**Required action:** Copy out each line from the material where the word "computer" is found.
---------------
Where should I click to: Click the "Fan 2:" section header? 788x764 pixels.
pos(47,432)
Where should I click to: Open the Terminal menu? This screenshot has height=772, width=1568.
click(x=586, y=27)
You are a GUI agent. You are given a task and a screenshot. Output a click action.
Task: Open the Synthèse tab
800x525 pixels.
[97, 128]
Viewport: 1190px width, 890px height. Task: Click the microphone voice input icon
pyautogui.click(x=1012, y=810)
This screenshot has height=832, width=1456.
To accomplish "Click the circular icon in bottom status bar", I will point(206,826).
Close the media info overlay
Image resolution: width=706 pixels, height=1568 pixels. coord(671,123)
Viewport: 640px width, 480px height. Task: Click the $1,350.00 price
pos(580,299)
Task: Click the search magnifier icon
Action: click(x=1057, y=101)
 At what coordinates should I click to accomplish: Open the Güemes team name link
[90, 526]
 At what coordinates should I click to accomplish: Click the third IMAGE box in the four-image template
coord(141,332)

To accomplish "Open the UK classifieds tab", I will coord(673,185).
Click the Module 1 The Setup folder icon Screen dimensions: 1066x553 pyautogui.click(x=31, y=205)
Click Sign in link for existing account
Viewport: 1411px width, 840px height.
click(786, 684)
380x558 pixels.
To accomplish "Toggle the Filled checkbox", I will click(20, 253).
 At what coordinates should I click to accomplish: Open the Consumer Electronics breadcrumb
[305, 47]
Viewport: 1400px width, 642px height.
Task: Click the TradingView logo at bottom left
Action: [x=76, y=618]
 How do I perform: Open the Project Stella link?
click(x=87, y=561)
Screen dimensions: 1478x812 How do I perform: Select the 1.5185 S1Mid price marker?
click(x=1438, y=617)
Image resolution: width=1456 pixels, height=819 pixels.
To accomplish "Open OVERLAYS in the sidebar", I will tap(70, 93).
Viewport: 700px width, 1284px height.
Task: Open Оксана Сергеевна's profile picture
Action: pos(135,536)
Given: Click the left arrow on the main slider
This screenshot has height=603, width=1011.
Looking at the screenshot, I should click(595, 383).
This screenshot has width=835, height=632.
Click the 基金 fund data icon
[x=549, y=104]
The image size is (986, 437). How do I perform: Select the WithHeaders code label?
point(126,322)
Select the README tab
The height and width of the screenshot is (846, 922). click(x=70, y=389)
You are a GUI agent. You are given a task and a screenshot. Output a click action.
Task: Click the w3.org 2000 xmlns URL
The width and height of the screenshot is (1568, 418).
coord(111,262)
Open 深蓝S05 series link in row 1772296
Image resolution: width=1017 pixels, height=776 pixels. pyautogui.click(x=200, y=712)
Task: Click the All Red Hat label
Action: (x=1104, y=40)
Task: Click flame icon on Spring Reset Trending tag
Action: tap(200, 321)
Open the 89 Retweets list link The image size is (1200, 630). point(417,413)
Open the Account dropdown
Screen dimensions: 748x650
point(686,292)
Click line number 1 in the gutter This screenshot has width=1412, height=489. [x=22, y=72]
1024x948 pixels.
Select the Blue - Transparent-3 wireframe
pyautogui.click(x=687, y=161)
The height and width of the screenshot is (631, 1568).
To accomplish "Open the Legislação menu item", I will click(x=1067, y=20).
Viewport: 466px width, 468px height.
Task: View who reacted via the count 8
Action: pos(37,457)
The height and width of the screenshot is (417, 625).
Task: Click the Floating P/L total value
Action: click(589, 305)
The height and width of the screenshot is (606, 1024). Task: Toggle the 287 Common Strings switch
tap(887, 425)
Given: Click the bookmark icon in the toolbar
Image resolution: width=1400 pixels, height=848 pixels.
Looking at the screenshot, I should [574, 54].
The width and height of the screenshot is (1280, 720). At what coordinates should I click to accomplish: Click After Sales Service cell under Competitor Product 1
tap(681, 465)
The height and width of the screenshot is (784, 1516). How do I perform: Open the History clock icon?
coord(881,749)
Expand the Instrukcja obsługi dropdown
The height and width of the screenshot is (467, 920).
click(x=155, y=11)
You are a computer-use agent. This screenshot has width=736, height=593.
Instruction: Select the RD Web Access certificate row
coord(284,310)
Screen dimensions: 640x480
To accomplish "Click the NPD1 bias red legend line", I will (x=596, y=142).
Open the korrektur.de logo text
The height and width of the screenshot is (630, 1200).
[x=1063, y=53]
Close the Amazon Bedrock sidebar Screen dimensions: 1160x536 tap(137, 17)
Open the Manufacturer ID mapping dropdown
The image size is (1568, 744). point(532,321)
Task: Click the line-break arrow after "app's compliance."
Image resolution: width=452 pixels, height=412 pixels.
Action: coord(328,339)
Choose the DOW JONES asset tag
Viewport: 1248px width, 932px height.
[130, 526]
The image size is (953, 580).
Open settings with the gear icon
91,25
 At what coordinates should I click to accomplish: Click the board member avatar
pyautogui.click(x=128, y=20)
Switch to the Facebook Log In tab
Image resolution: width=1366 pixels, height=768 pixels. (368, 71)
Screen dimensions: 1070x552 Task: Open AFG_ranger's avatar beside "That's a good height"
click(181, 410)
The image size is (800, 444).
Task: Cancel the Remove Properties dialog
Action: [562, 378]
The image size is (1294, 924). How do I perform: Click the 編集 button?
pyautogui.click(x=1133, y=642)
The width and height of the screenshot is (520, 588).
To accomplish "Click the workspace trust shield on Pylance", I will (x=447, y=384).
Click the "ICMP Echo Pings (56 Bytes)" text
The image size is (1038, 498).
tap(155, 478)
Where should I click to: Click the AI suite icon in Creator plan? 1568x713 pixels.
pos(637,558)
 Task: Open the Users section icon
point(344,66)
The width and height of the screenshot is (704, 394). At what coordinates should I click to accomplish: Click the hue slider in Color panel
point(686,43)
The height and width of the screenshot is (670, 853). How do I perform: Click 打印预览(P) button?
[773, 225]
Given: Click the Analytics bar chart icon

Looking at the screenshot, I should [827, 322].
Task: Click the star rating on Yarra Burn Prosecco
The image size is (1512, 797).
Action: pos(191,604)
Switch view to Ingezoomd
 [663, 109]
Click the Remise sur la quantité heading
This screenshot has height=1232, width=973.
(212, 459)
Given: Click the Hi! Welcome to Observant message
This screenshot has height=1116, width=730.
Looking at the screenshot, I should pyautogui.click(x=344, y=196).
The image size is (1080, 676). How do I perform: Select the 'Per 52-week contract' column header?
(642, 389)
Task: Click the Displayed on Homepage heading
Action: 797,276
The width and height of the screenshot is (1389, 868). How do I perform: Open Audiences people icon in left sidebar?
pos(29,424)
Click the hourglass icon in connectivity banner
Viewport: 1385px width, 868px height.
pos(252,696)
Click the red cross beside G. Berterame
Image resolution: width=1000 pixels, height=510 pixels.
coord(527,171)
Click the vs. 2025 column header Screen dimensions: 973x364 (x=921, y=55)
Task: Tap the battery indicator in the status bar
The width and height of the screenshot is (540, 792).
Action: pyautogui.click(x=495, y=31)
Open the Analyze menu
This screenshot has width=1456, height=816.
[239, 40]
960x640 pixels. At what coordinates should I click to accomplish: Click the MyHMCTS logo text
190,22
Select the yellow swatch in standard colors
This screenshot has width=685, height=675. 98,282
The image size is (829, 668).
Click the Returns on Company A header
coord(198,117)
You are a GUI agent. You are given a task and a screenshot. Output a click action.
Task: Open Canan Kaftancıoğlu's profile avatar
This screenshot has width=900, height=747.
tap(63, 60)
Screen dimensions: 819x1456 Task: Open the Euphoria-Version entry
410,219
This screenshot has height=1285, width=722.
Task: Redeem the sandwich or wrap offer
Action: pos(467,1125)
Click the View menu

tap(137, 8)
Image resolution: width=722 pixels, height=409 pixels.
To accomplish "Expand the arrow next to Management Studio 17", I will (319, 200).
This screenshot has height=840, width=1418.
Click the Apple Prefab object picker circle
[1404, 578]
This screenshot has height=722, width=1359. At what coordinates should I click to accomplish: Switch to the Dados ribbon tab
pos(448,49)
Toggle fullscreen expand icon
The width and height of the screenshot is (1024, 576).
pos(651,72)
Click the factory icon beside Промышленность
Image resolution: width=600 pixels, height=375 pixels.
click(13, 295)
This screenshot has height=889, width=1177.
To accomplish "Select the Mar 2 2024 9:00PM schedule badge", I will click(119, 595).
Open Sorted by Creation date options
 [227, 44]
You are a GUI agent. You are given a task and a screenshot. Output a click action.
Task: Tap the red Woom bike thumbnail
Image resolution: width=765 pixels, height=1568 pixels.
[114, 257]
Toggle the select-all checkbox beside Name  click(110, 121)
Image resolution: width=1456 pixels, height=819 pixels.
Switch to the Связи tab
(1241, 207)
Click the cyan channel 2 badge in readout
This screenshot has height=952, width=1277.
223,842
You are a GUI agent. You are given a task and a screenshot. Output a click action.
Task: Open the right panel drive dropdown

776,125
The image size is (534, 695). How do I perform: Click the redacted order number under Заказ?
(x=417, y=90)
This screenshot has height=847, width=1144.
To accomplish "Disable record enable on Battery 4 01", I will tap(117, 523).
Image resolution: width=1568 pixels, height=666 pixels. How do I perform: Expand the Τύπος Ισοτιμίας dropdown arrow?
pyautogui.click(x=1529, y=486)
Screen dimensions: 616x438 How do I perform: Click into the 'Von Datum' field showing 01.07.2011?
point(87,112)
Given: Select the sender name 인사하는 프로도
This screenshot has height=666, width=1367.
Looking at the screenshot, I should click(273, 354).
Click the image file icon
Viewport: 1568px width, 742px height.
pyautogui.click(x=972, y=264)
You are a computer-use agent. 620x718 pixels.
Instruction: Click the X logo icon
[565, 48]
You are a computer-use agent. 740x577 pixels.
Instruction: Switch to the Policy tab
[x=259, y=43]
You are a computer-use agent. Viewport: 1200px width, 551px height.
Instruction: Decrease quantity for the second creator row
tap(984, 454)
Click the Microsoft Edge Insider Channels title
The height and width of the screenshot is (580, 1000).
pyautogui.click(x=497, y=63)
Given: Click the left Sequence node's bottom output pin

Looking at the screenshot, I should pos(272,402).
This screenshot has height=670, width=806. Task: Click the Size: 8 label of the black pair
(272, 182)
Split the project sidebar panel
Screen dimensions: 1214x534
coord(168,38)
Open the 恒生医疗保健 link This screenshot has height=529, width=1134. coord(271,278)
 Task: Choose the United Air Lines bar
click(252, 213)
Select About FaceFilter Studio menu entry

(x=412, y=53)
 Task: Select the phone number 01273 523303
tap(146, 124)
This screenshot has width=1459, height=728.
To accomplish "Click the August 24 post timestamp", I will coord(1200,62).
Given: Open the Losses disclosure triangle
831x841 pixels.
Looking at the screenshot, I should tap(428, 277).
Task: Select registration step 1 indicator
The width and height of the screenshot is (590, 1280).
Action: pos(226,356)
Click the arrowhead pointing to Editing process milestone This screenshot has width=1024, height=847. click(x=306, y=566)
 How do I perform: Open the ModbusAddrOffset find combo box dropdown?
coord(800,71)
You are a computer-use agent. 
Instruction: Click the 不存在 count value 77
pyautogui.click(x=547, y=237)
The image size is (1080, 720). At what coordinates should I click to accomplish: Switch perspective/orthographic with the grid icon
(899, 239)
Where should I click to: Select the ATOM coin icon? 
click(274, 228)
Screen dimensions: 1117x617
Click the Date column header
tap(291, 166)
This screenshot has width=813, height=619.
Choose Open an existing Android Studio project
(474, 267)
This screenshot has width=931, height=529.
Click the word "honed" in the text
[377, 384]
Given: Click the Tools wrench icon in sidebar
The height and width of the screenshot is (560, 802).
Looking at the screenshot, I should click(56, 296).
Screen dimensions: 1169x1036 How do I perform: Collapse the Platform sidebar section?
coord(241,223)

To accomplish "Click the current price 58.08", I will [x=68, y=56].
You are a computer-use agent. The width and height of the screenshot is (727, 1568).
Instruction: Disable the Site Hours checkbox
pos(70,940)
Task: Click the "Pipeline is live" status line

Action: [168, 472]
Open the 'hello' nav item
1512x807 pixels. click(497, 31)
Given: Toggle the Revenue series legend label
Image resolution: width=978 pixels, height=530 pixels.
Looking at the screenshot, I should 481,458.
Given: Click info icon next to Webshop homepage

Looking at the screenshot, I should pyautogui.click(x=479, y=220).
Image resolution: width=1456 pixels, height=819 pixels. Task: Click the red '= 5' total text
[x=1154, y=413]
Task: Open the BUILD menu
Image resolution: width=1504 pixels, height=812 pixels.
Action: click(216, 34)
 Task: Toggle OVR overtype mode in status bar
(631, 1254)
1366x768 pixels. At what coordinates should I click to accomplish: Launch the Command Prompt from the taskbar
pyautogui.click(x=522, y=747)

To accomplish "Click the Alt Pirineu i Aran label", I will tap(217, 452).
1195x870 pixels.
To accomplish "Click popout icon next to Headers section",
---------------
**Written answer:**
You are a computer-use agent. This screenshot has width=736, height=593.
You are a computer-use agent. 620x718 pixels.
You are a computer-use agent. 740x577 pixels.
You are a computer-use agent. Viewport: 1200px width, 551px height.
You are a computer-use agent. 
You are a computer-use agent. The width and height of the screenshot is (727, 1568).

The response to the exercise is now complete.